Preparation process of norcantharidin/tetrandrine dual loaded liposomes and their release characteristics.
10.19540/j.cnki.cjcmm.20180514.007
- Author:
You-Xiang XIONG
1
;
Hong-Xia TANG
1
;
Rui MA
1
;
Fan-Zhu LI
1
Author Information
1. School of Pharmacy, Zhejiang Chinese Medical University, Hangzhou 311400, China.

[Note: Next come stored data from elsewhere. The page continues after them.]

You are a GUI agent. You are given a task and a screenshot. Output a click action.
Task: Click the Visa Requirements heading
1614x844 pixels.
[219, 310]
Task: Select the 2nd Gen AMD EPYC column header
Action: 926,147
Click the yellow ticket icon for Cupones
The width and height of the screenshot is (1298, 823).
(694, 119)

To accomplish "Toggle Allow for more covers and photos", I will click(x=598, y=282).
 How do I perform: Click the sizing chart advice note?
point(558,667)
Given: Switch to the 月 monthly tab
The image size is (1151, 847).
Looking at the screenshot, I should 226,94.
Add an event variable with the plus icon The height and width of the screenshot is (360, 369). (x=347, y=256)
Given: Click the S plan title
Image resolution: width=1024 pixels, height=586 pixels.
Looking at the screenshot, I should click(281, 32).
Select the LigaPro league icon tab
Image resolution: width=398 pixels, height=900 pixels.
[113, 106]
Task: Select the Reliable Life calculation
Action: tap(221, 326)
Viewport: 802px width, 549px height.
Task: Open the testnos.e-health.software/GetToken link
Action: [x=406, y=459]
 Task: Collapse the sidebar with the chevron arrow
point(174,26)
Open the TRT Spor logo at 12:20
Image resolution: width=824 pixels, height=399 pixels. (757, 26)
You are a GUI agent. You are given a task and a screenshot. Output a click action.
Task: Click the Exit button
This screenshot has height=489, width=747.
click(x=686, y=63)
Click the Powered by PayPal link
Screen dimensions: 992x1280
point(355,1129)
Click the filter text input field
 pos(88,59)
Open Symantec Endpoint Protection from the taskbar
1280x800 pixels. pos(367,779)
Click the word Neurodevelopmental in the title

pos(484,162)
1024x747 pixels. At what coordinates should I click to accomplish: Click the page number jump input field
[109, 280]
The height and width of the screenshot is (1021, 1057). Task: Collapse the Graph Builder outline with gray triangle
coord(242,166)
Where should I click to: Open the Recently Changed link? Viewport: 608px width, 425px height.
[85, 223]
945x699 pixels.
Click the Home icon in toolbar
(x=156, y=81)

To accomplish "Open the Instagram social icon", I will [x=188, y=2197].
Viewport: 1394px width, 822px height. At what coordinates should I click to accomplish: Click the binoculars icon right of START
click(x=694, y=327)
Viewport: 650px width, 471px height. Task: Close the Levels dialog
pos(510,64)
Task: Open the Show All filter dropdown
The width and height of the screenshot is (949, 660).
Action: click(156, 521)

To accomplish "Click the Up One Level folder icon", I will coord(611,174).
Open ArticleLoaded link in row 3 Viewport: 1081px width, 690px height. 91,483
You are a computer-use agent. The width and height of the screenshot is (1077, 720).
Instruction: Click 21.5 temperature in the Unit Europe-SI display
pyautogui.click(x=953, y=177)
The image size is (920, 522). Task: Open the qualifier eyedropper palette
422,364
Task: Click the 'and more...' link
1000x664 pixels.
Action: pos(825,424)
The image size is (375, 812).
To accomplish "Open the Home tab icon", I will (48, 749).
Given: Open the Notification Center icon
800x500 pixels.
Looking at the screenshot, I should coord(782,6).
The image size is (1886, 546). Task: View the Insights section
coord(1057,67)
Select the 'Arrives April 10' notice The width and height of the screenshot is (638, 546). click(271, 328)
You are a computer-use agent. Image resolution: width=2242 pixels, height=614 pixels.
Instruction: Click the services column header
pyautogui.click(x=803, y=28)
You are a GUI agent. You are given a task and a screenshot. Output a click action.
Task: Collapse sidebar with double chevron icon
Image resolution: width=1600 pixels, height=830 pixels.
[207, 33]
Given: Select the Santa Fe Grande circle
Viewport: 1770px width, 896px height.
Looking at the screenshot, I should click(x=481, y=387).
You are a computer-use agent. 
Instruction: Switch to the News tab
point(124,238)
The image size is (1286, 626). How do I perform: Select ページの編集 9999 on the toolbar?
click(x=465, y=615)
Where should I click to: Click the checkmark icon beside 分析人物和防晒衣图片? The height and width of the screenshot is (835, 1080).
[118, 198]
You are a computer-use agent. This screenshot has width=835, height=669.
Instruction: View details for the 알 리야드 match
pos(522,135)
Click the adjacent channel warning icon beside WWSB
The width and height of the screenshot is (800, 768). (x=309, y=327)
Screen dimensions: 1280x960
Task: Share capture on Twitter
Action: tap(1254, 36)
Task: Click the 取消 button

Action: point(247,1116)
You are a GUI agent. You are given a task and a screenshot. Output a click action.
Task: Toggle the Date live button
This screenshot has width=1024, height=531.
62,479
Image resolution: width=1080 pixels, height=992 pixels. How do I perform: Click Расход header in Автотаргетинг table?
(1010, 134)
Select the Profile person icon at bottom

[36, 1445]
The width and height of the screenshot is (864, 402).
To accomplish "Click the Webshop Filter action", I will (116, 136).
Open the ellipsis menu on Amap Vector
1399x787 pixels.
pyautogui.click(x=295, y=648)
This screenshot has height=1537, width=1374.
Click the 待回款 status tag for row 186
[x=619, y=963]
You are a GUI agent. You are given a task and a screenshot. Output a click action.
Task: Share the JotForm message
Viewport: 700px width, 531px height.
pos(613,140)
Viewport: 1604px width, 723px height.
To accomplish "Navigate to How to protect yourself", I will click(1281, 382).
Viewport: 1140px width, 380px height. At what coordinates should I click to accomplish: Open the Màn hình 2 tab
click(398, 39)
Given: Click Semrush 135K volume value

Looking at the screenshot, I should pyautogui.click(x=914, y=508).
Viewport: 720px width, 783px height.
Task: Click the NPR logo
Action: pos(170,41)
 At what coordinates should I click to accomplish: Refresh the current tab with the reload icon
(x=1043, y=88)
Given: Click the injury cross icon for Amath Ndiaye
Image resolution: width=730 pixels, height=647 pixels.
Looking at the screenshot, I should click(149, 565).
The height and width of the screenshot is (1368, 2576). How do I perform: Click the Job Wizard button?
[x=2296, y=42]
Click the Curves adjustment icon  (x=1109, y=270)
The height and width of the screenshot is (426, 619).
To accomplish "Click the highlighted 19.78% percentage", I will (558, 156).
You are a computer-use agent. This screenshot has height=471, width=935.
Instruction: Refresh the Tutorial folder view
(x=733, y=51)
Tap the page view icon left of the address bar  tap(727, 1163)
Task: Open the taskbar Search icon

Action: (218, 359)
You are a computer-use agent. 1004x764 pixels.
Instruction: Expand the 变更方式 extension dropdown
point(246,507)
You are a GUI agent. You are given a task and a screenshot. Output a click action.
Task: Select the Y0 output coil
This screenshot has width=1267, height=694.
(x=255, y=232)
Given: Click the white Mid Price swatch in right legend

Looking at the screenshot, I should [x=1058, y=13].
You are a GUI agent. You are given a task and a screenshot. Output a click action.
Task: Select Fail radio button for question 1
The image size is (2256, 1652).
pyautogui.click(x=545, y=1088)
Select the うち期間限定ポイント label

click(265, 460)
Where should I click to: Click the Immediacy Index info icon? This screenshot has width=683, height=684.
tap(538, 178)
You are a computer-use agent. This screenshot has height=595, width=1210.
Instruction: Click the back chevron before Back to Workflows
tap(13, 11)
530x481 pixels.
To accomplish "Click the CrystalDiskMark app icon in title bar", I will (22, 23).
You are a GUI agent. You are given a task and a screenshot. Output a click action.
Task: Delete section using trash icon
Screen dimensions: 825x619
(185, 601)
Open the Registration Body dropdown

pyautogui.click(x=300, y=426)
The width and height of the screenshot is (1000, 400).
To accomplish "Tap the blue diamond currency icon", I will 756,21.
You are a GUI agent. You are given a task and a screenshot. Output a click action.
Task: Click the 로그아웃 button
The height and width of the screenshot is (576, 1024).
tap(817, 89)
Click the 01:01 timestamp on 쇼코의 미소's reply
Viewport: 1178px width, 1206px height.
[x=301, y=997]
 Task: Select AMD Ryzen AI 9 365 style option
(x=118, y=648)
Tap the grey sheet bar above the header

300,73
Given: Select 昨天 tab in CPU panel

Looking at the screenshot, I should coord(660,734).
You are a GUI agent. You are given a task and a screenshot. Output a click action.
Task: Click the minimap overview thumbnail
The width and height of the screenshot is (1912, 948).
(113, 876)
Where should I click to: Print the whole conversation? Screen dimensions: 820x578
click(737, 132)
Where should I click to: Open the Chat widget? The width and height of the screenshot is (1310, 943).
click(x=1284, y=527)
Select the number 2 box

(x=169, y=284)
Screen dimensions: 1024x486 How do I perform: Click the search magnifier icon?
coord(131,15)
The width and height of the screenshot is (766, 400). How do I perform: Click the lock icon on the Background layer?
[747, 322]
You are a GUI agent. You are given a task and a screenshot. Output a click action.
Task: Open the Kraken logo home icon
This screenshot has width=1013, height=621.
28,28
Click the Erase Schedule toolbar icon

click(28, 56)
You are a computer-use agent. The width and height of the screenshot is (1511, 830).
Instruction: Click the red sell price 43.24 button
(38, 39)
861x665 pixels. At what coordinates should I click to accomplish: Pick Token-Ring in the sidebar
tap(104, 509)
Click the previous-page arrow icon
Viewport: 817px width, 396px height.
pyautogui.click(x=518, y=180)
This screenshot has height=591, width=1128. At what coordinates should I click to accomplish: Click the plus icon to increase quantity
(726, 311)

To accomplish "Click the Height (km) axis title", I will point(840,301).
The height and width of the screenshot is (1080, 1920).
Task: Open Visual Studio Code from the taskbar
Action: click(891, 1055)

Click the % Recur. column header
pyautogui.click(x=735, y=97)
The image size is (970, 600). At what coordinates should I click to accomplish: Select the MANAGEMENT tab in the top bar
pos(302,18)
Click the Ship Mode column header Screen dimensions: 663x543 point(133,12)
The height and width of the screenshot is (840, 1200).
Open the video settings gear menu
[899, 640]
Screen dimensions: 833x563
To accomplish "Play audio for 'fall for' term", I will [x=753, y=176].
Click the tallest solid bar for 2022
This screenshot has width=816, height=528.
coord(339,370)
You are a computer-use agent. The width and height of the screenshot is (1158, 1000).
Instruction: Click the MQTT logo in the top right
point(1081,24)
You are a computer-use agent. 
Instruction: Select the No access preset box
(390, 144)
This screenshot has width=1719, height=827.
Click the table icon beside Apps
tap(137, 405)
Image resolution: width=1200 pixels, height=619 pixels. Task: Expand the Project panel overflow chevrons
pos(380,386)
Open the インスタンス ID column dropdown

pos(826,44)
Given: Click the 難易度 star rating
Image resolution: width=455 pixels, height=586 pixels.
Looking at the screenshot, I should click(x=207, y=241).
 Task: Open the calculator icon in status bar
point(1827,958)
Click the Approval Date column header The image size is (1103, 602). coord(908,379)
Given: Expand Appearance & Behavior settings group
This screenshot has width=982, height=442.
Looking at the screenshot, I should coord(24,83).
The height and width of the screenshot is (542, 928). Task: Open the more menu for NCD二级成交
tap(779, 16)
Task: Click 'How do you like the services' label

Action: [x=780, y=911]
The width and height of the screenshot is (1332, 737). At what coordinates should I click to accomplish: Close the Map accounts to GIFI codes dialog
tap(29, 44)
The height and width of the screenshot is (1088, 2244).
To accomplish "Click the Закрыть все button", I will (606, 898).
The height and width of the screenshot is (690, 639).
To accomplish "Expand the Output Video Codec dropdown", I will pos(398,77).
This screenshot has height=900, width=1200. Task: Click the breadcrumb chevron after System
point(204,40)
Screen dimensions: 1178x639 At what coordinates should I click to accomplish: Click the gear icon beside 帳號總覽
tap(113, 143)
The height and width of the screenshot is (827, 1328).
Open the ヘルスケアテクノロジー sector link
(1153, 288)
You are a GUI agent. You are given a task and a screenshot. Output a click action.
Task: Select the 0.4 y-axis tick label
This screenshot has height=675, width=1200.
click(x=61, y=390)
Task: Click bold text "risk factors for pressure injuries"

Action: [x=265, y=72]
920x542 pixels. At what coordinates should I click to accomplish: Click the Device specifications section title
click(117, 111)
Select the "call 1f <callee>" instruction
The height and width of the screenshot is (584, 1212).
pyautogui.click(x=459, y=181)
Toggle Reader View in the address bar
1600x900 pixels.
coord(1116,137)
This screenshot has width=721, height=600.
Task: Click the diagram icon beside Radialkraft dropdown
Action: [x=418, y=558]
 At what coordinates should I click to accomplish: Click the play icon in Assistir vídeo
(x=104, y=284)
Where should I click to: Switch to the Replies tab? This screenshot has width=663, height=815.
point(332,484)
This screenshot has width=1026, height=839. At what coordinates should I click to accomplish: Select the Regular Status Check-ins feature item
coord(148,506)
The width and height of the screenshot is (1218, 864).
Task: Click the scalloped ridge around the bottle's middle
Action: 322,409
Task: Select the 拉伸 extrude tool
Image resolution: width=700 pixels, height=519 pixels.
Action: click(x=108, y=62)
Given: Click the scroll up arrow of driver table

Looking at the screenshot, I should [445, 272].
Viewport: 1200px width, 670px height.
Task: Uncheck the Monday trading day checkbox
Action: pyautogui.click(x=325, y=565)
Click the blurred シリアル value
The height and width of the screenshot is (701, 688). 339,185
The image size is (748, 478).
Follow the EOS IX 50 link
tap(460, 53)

- Publication Type:Journal Article
- Keywords:
double loaded liposomes;
encapsulation efficiency;
in vitro release;
norcantharidin;
tetrandrine
- From:
China Journal of Chinese Materia Medica
2018;43(12):2531-2536
- CountryChina
- Language:Chinese
-
Abstract:
In order to optimize the prescription and preparation process of norcantharidin/tetrandrine dual loaded liposomes, the dual drug loaded liposomes were prepared by film dispersion-ultrasonic method using norcantharidin-mesoporous silica nanoparticles(MSN-NCTD)and tetrandrine(Tet). With particle size and encapsulation efficiency as comprehensive indexes, the influences of phospholipid cholesterol amount, ultrasonic time and ultrasonic power on prescription process were investigated by orthogonal test; the release characteristics of liposomes were investigated by dialysis method. The results indicated that the best prescription process of prepared norcantharidin/tetrandrine dual loaded liposomes was as follows: phospholipid-cholesterol ratio 2.5:1, ultrasonic time 4 min, ultrasonic power 40%; the encapsulation efficiency was 86.62% and 79.19%respectively for NCTD and Tet;liposomes were well-shaped under the transmission microscope, with average particle size of (207.5±3.6) nm, Zeta potential of (1.345±0.173) mV; and the 48 h cumulative release rates of NCTD and Tet were 85.14% and 85.00% respectively. The experiment results proved that the dual drug loaded liposomes prepared by film dispersion-ultrasonic method had uniform particle size, high encapsulation efficiency and sustained release characteristics.